Input data.
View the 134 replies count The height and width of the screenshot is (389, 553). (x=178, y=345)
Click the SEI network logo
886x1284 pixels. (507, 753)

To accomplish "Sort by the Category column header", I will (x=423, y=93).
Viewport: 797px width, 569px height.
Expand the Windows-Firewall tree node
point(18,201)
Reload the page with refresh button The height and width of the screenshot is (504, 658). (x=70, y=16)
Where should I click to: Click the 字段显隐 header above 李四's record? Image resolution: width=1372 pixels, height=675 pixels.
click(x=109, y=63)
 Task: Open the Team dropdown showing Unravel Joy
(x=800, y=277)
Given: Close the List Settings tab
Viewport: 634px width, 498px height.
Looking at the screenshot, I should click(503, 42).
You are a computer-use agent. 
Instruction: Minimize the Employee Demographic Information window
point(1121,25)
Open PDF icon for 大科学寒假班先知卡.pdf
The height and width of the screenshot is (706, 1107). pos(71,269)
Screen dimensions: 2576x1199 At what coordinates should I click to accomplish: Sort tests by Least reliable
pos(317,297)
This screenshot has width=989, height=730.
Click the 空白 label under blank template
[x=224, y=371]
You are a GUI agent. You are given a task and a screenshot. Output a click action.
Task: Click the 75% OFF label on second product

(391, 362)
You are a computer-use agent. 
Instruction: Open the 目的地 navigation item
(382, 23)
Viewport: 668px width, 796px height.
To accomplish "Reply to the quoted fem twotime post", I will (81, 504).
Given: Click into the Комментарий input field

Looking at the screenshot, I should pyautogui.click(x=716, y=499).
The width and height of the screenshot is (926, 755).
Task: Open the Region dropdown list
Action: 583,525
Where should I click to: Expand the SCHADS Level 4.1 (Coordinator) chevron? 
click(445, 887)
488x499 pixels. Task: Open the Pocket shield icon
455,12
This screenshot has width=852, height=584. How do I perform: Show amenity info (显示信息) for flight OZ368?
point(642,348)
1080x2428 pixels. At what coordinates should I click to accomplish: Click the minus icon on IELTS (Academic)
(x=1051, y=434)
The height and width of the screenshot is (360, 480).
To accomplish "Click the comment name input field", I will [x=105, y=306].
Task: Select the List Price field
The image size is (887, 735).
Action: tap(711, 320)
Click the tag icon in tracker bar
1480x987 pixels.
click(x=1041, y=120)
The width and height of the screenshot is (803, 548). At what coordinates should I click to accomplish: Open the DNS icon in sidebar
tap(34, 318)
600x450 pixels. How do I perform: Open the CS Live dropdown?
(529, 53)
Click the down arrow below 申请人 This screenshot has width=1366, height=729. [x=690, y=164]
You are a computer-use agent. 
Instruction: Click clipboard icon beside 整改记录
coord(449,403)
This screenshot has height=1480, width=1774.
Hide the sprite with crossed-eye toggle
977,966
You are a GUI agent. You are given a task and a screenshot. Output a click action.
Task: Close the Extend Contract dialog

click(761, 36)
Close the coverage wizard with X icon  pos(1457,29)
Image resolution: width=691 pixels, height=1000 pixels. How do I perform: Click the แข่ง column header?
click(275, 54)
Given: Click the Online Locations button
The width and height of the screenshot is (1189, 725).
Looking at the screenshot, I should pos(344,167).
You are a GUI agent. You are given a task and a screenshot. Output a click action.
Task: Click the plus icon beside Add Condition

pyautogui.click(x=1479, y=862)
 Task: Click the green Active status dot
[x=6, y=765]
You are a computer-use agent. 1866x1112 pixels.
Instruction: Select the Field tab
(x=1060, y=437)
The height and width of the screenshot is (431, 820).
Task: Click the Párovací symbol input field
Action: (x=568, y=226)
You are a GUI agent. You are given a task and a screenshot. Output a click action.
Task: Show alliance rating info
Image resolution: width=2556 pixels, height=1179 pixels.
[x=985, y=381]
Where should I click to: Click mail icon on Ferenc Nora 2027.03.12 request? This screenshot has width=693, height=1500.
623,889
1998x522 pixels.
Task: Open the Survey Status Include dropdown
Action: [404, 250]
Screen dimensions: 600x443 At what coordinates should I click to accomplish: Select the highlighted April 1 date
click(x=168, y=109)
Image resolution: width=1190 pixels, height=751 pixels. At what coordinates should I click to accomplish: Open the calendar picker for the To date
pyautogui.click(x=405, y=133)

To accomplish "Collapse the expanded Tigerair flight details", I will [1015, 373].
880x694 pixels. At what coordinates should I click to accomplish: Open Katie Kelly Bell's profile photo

Exercise instructions. The answer must restate each entry word for word.

Task output.
View the 134 replies count The height and width of the screenshot is (389, 553). (x=178, y=345)
Click the SEI network logo
886x1284 pixels. (507, 753)

To accomplish "Sort by the Category column header", I will (x=423, y=93).
Viewport: 797px width, 569px height.
Expand the Windows-Firewall tree node
point(18,201)
Reload the page with refresh button The height and width of the screenshot is (504, 658). (x=70, y=16)
Where should I click to: Click the 字段显隐 header above 李四's record? Image resolution: width=1372 pixels, height=675 pixels.
click(x=109, y=63)
 Task: Open the Team dropdown showing Unravel Joy
(x=800, y=277)
Given: Close the List Settings tab
Viewport: 634px width, 498px height.
Looking at the screenshot, I should click(503, 42).
You are a computer-use agent. 
Instruction: Minimize the Employee Demographic Information window
point(1121,25)
Open PDF icon for 大科学寒假班先知卡.pdf
The height and width of the screenshot is (706, 1107). pos(71,269)
Screen dimensions: 2576x1199 At what coordinates should I click to accomplish: Sort tests by Least reliable
pos(317,297)
This screenshot has width=989, height=730.
Click the 空白 label under blank template
[x=224, y=371]
You are a GUI agent. You are given a task and a screenshot. Output a click action.
Task: Click the 75% OFF label on second product

(391, 362)
You are a computer-use agent. 
Instruction: Open the 目的地 navigation item
(382, 23)
Viewport: 668px width, 796px height.
To accomplish "Reply to the quoted fem twotime post", I will (81, 504).
Given: Click into the Комментарий input field

Looking at the screenshot, I should pyautogui.click(x=716, y=499).
The width and height of the screenshot is (926, 755).
Task: Open the Region dropdown list
Action: 583,525
Where should I click to: Expand the SCHADS Level 4.1 (Coordinator) chevron? 
click(445, 887)
488x499 pixels. Task: Open the Pocket shield icon
455,12
This screenshot has width=852, height=584. How do I perform: Show amenity info (显示信息) for flight OZ368?
point(642,348)
1080x2428 pixels. At what coordinates should I click to accomplish: Click the minus icon on IELTS (Academic)
(x=1051, y=434)
The height and width of the screenshot is (360, 480).
To accomplish "Click the comment name input field", I will [x=105, y=306].
Task: Select the List Price field
The image size is (887, 735).
Action: tap(711, 320)
Click the tag icon in tracker bar
1480x987 pixels.
click(x=1041, y=120)
The width and height of the screenshot is (803, 548). At what coordinates should I click to accomplish: Open the DNS icon in sidebar
tap(34, 318)
600x450 pixels. How do I perform: Open the CS Live dropdown?
(529, 53)
Click the down arrow below 申请人 This screenshot has width=1366, height=729. [x=690, y=164]
You are a computer-use agent. 
Instruction: Click clipboard icon beside 整改记录
coord(449,403)
This screenshot has height=1480, width=1774.
Hide the sprite with crossed-eye toggle
977,966
You are a GUI agent. You are given a task and a screenshot. Output a click action.
Task: Close the Extend Contract dialog

click(761, 36)
Close the coverage wizard with X icon  pos(1457,29)
Image resolution: width=691 pixels, height=1000 pixels. How do I perform: Click the แข่ง column header?
click(275, 54)
Given: Click the Online Locations button
The width and height of the screenshot is (1189, 725).
Looking at the screenshot, I should pos(344,167).
You are a GUI agent. You are given a task and a screenshot. Output a click action.
Task: Click the plus icon beside Add Condition

pyautogui.click(x=1479, y=862)
 Task: Click the green Active status dot
[x=6, y=765]
You are a computer-use agent. 1866x1112 pixels.
Instruction: Select the Field tab
(x=1060, y=437)
The height and width of the screenshot is (431, 820).
Task: Click the Párovací symbol input field
Action: (x=568, y=226)
You are a GUI agent. You are given a task and a screenshot. Output a click action.
Task: Show alliance rating info
Image resolution: width=2556 pixels, height=1179 pixels.
[x=985, y=381]
Where should I click to: Click mail icon on Ferenc Nora 2027.03.12 request? This screenshot has width=693, height=1500.
623,889
1998x522 pixels.
Task: Open the Survey Status Include dropdown
Action: [404, 250]
Screen dimensions: 600x443 At what coordinates should I click to accomplish: Select the highlighted April 1 date
click(x=168, y=109)
Image resolution: width=1190 pixels, height=751 pixels. At what coordinates should I click to accomplish: Open the calendar picker for the To date
pyautogui.click(x=405, y=133)

To accomplish "Collapse the expanded Tigerair flight details", I will [1015, 373].
880x694 pixels. At what coordinates should I click to accomplish: Open Katie Kelly Bell's profile photo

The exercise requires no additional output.